Как, скажите, могла стать нашей новогодней сказкой эта история — скорее драматическая, нежели комедийная? Отчего каждый год 31 декабря он с друзьями ходит в баню, а мы режем тазик оливье и не можем оторваться, хотя знаем наизусть всё от «со мною вот что происходит» до «была тебе любимая, а стала мне жена»? Наверное, потому что Рязанов…
В самом начале творческого пути Рязанову пришлось поработать в кинохронике, по его словам — «отчаянно лакируя действительность». Видимо, этот опыт выработал у него стойкую неприязнь к любому лаку.
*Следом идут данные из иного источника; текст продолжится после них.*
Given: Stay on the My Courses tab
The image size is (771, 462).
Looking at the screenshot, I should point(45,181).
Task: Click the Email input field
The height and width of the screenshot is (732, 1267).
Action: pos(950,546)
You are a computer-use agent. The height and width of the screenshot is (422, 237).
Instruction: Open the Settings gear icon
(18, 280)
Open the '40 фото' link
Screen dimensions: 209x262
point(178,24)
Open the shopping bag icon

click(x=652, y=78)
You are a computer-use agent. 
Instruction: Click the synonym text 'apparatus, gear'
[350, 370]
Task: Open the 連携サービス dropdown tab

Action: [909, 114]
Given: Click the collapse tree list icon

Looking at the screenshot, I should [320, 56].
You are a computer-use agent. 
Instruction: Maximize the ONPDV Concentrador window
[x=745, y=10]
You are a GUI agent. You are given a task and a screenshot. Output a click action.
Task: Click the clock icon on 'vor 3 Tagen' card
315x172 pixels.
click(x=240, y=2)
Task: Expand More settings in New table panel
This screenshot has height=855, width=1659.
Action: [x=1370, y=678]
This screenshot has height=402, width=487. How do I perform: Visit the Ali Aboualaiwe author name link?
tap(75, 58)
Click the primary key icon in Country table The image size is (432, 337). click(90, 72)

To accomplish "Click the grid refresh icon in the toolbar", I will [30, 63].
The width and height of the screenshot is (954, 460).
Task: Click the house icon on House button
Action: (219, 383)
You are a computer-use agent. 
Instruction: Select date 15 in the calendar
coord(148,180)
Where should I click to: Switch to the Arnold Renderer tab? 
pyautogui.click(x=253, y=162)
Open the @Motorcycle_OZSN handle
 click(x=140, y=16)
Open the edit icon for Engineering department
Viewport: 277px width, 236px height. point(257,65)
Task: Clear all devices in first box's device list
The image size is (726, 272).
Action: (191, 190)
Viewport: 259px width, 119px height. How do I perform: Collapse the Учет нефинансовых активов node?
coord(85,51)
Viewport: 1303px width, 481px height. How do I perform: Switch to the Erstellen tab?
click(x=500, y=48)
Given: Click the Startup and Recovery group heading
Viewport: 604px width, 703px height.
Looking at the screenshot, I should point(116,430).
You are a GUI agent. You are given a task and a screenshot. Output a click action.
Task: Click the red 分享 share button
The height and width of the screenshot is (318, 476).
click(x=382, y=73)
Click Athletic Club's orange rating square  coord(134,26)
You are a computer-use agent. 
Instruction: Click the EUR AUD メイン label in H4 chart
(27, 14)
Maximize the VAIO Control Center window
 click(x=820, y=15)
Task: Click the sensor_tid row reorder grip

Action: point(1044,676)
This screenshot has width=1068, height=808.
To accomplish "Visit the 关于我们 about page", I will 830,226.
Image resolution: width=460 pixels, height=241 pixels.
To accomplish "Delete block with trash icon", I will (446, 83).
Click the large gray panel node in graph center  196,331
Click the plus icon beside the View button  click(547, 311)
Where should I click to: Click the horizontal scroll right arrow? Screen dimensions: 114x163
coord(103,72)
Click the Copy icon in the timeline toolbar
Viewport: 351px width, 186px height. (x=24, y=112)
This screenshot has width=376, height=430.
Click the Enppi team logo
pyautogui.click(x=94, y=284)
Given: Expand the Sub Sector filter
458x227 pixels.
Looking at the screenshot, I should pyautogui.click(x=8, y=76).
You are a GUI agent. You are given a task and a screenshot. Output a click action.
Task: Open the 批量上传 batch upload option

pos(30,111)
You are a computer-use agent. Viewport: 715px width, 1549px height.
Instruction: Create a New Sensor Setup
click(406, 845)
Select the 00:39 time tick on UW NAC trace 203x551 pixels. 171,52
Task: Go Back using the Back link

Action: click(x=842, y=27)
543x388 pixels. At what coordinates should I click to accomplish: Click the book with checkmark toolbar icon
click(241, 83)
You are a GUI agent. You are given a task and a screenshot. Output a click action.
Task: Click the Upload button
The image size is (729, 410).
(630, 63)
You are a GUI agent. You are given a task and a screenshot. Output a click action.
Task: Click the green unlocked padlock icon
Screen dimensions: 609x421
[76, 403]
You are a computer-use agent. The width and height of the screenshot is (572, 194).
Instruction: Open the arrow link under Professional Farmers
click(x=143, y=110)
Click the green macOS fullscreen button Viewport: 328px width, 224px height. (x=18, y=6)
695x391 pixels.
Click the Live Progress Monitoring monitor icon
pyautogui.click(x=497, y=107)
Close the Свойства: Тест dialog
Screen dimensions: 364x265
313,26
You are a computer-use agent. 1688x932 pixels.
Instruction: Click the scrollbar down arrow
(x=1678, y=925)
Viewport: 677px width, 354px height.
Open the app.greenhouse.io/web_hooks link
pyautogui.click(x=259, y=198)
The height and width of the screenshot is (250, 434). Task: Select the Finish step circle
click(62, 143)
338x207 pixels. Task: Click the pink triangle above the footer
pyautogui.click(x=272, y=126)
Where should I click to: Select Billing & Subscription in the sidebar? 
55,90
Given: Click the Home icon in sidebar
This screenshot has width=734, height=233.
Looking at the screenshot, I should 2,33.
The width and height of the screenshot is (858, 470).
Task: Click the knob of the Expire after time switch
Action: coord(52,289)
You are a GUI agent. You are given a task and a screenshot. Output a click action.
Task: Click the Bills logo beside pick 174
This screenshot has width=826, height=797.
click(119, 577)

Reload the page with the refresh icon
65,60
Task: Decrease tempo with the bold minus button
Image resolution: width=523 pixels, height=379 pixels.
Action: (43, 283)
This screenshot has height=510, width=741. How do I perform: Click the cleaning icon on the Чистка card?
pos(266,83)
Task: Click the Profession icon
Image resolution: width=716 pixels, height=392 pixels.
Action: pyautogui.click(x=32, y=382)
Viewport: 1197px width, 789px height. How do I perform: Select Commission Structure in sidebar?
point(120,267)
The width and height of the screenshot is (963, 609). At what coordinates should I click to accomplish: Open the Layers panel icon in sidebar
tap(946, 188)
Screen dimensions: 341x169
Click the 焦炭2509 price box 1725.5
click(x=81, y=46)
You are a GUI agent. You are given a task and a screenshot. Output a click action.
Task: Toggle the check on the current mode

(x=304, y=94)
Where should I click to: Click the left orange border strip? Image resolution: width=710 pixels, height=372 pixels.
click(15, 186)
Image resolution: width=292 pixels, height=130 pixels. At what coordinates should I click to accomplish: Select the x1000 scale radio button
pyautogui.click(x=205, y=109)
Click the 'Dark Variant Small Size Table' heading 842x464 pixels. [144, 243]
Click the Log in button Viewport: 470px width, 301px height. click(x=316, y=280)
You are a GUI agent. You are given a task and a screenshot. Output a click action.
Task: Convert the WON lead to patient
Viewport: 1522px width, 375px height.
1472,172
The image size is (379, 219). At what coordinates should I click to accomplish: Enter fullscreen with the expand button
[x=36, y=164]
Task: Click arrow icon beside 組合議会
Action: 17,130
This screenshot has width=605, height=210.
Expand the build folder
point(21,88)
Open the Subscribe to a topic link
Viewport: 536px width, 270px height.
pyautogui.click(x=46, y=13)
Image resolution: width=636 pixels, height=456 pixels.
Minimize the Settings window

Нетрудно поверить, что заседание гаражно-строительного кооператива «Фауна» действительно когда-то состоялось, «галантерейный» Сидорин и Аникеева в самом деле попытались вышвырнуть из очереди на строительство гаража безголосого Хвостова, неунывающего Фетисова, скромного ветерана Якубова и Гуськова, которому так повезло с женой. Была там и белая ворона Малаева, своей нелепой борьбой за справедливость вызвавшая искреннее недоумение у щедрого и могущественного директора рынка: «Зачем вы это делаете? Вас же не исключили!» — «Боюсь, вам этого не понять». И колоритный Карпухин, горячо поддерживающий любую подлость руководства, оправдывая себя тем, что он «из большинства» и потому всегда прав… Парадокс Рязанова в том, что из пугающе реалистичных сюжетов, не размалёванных в угоду киношным стандартам, бьющих наотмашь по гадким физиономиям, ему всегда удавалось сделать что-то очень оптимистическое. Никакой чернухи: стопроцентная убеждённость, что добро победит. Пусть не сейчас, но потом — обязательно.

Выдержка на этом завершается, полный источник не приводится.